Sendo o primeiro livro de uma trilogia, A Rainha de Tearling foi publicado aqui no Brasil pela editora Suma de Letras e é uma distopia que definitivamente não decepciona os fãs do gênero. Além do gênero já citado, o livro também é uma fantasia e tem até uma pitadinha de romance, fazendo com que o leitor fique muito preso a obra. 

Como a sinopse já nos diz, a personagem principal do livro, Kelsea Raleigh, foi criada ‘escondida’ de tudo e todos, – tendo como companhia apenas seus pais adotivos, as florestas e os livros – desde que sua mãe, a rainha Elyssa, veio a óbito; porém, ao fazer o seu 19º aniversário, a até então princesa precisa ser levada de volta ao castelo para assumir o trono que é seu por direito. Mas apesar disso, Kelsea se sentiu extremamente despreparada e insegura para apropriar-se do cargo.


“Apenas fazemos o melhor que podemos quando o fato já está consumado. ”

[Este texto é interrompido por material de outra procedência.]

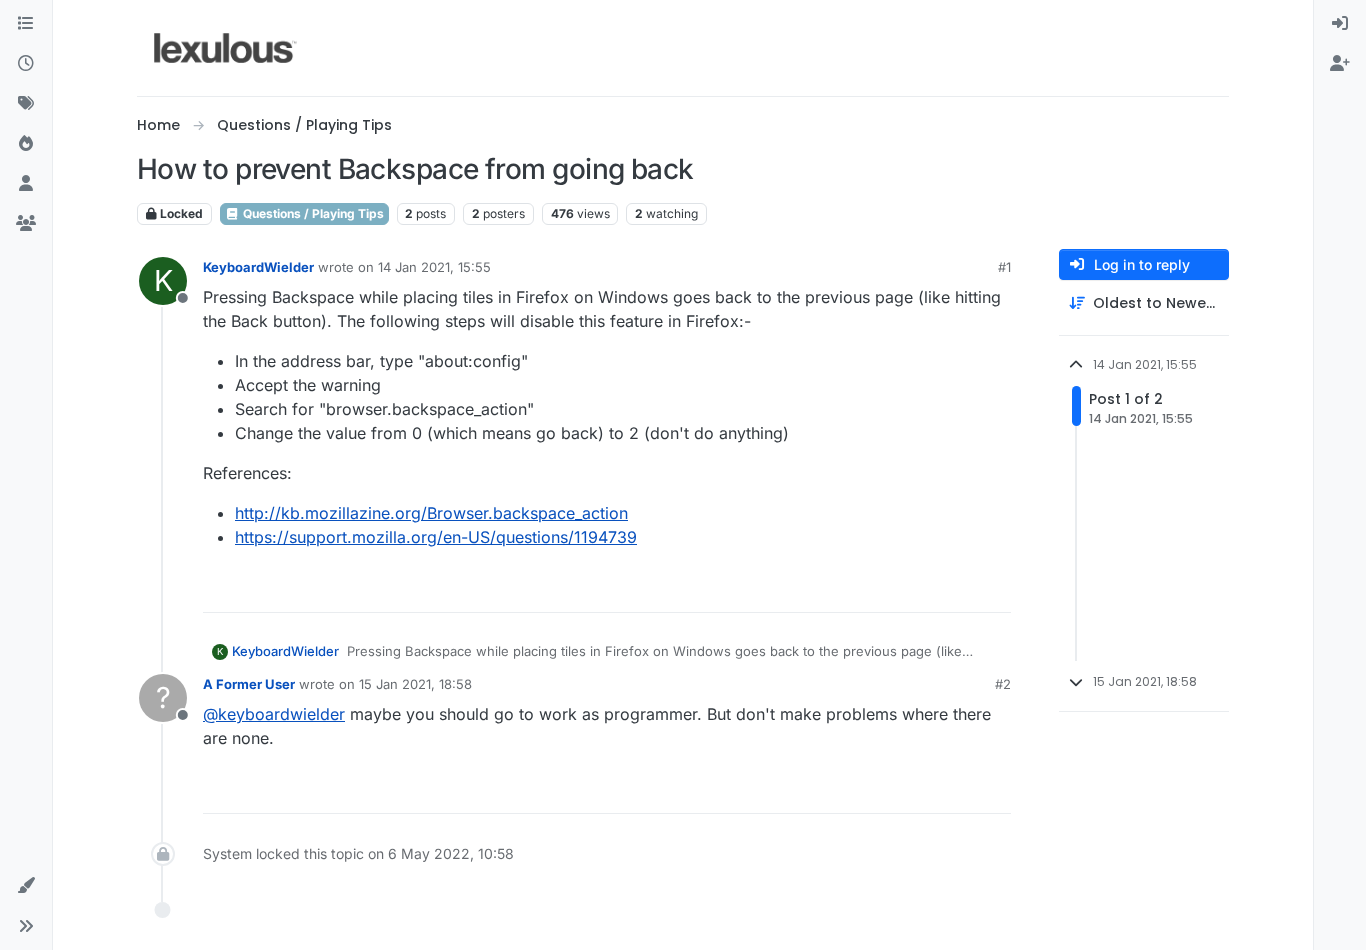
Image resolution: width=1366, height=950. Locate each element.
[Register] (1340, 64)
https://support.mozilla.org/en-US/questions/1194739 (436, 537)
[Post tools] (994, 588)
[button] (26, 886)
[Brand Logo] (225, 48)
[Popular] (26, 144)
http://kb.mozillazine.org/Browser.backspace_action (431, 513)
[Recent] (26, 64)
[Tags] (26, 104)
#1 (1004, 267)
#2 (1003, 684)
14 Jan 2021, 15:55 (434, 267)
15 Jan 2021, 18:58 (415, 684)
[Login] (1340, 24)
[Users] (26, 184)
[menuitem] (1340, 24)
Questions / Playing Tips (312, 213)
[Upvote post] (919, 588)
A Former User (249, 684)
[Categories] (26, 24)
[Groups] (26, 224)
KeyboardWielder (258, 267)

Até a rainha chegar à fortaleza e assumir o trono, ela passa por diversas dificuldades, o que acaba ocasionando a morte de alguns personagens que não queriam ver a feroz moça no comando. Quando ela finalmente o faz, confirma o que suspeitava: ser a rainha do local não será uma tarefa nada fácil, mesmo ela possuindo a safira tear: uma joia de imenso poder.  Mas como já está lá, nossa rainha forte, corajosa e independente irá perceber que desistir de tudo só irá ocasionar em mais guerras, então, ela decide de fato que vai comandar seu reino e defende-lo de todos que querem seu mal.

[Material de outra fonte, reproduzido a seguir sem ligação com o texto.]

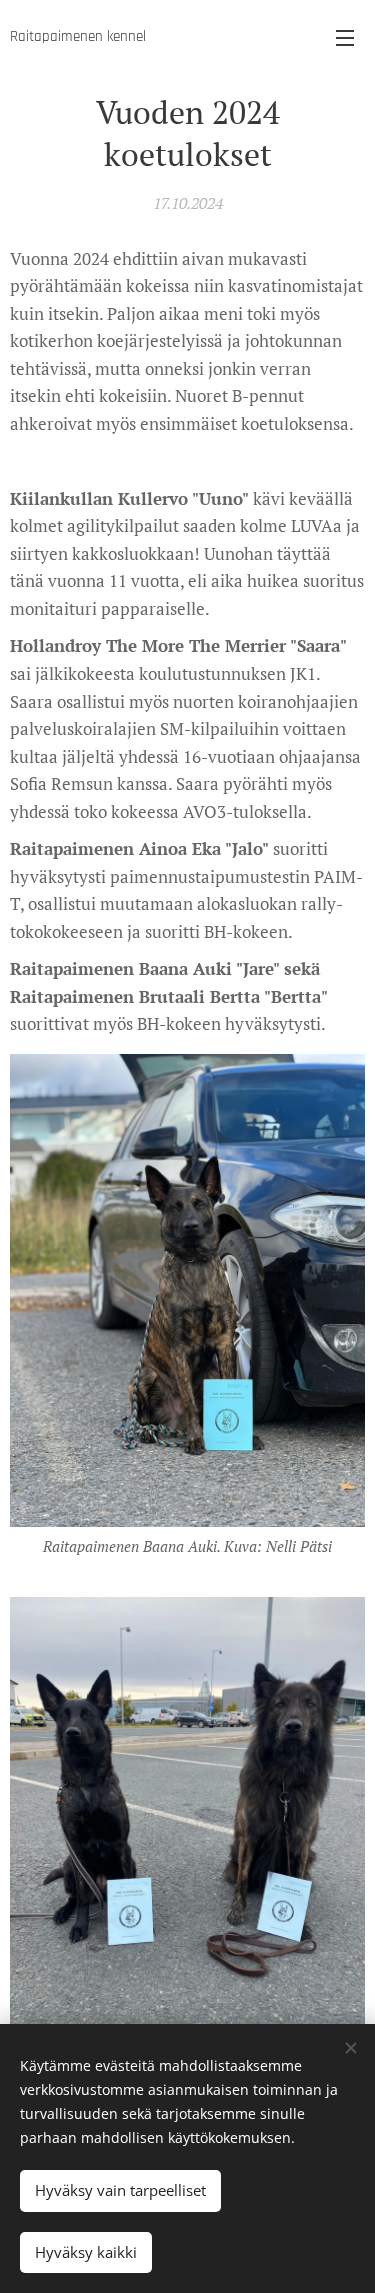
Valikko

Confesso que não li muitas distopias até hoje, mas de longe eu percebo que a protagonista de A Rainha de Tearling tem algo que não é muito comum em outras obras do gênero: ela é gordinha, não tem uma boa visão, é morena, ama os livros, e é claro que tudo isso conta como ponto superpositivo para a obra! Palmas para Johansen! 👏👏👏

Desde 2013 foi confirmado que o livro teria uma adaptação para o cinema, sendo a rainha Kelsea interpretada pela queridíssima Emma Watson, porém até agora não temos nenhuma data certa para lançamento do longa, nem mesmo um trailerzinho. :/ o que nos resta é esperar, né?

A edição da Suma de Letras está impecável! Apesar de eu apreciar muitíssimo a capa original do livro, a capa brasileira é perfeita ❤. Lá nos Estados Unidos, toda a trilogia já foi publicada, então talvez não tenhamos que esperar tanto para que os outros livros sejam lançados aqui no Brasil também.

Enfim, o livro para mim foi uma das melhores leituras do ano até agora (eu sei que ainda estamos no mês 04, mas acredito que o livro continuará no top 10 até o final do ano, gostei demais) e acredito que os fãs de distopia irão gostar muito também, apesar de que não li tantas resenhas ‘positivas’ acerca da obra.